The Karl Ernst Osthaus-Museum is an art museum in Hagen, North Rhine-Westphalia, Germany. The center of the museum is a building whose interior was designed by Henry van de Velde to house Karl Ernst Osthaus' art collection, open to the public as the Museum Folkwang. When Osthaus' heirs sold his art collection to the city of Essen, the city of Hagen gained possession of the empty museum building. For a time it served as offices for the local electric company.

After World War II, the new director of Hagen's city art museum, Herta Hesse, oversaw the restoration of the old Folkwang building into a new home for Hagen's art museum. Although the original interior design was lost due to reconstruction and World War II bombings, the interior has been restored several times and gives a reasonable approximation of Osthaus' original museum, if not its collection. Under her direction, the museum focused on recapturing what the city had lost when the Folkwang collection was sold to Essen. The museum became a focus for exhibits of Art Nouveau and expressionist art, particularly the artists associated with Osthaus or his art colony.

Under Michael Fehr, the Karl Ernst Osthaus-Museum adopted a more playful attitude toward local history. Large installations created sensations in the city, and numerous works poke fun at Hagen's inability to transcend the Osthaus past.

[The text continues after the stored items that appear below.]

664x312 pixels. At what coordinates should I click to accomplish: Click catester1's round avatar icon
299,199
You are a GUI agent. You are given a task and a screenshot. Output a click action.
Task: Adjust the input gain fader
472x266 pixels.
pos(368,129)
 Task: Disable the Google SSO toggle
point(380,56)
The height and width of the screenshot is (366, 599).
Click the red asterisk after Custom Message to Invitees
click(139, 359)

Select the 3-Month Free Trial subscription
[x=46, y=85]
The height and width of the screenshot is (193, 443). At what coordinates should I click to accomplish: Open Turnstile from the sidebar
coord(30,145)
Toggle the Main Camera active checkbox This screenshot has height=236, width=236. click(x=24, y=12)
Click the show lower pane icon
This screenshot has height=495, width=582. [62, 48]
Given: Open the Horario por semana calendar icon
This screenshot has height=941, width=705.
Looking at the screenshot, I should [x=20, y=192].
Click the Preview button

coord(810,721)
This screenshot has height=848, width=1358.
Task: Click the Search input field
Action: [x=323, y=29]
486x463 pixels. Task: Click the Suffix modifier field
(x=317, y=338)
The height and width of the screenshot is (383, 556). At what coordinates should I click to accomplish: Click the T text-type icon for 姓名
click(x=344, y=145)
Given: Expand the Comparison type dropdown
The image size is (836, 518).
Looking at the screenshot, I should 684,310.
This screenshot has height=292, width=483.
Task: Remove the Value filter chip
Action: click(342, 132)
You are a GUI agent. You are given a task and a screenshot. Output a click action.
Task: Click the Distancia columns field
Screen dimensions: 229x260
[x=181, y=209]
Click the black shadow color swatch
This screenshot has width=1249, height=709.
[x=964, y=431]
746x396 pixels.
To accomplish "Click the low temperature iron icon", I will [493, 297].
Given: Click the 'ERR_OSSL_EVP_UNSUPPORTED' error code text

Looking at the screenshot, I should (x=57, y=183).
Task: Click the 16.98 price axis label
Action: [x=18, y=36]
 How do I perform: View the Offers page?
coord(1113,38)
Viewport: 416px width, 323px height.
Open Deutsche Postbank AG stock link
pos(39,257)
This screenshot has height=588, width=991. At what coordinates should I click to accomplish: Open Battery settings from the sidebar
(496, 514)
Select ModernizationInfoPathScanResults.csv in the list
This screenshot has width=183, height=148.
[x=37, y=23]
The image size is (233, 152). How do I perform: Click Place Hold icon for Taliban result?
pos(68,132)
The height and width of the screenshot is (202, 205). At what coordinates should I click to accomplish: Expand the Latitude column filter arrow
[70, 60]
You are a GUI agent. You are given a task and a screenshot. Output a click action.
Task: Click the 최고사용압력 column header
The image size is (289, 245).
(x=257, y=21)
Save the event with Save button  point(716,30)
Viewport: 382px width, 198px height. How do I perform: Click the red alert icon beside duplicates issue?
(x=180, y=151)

The painting collection stems from private donations and gradual purchases. It houses one of the main collections of paintings by Christian Rohlfs and the most important collection of paintings by Emil Schumacher. Both are considered Hagen artists. Other notable works on exhibit include environmental art by Herman de Vries, and the German branch of the Museum of Jurassic Technology.

The Karl Ernst Osthaus-Museum also houses the Karl Ernst Osthaus-Archive, a major depository of documents relating to the Folkwang Museum and early 20th century avant garde art and architecture.